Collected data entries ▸
══════════

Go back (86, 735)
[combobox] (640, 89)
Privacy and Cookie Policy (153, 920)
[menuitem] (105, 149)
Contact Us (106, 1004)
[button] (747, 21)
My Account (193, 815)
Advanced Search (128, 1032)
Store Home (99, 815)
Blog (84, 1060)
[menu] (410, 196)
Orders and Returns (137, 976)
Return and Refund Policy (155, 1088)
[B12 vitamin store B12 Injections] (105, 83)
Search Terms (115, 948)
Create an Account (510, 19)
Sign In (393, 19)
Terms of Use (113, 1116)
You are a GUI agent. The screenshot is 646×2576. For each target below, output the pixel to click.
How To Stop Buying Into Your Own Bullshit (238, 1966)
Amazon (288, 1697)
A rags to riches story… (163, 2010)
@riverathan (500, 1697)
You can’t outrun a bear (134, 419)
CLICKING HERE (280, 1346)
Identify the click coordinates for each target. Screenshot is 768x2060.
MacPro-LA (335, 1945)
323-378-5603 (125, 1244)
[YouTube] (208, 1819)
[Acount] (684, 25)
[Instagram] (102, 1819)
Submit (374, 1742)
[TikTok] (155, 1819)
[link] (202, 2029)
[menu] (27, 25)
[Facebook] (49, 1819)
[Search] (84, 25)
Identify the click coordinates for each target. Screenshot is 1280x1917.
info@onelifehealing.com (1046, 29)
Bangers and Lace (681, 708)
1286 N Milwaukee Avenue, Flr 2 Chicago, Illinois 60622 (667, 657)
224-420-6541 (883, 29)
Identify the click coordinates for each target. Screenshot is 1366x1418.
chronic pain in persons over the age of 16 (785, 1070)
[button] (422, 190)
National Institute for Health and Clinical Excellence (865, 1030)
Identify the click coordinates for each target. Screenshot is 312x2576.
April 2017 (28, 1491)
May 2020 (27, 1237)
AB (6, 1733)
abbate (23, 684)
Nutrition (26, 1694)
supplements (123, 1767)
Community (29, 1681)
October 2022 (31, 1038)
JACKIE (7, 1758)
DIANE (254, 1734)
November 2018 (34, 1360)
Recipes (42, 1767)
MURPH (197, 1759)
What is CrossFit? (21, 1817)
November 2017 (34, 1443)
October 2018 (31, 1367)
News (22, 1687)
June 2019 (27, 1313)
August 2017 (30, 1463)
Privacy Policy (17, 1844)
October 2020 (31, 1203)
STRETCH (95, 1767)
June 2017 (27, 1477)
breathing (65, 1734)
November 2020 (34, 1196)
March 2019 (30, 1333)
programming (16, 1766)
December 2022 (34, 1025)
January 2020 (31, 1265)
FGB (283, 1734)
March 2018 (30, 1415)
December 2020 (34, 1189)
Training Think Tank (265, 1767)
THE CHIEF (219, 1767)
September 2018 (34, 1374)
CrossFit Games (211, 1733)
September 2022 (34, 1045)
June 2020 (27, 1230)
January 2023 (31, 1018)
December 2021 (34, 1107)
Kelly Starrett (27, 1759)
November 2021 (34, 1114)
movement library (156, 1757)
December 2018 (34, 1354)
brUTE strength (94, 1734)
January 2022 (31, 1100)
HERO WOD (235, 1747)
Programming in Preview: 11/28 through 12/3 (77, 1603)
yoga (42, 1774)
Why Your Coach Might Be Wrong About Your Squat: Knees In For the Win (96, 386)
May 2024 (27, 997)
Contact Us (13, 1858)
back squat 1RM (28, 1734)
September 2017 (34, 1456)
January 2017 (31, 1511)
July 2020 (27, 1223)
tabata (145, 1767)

══════════

Task requirements ▸ Produce exactly the lines from the one containing "back squat 1RM (28, 1734)" through the final line of the records above, both included, and no others.

Result of the exercise ▸
back squat 1RM (28, 1734)
September 2017 (34, 1456)
January 2017 (31, 1511)
July 2020 (27, 1223)
tabata (145, 1767)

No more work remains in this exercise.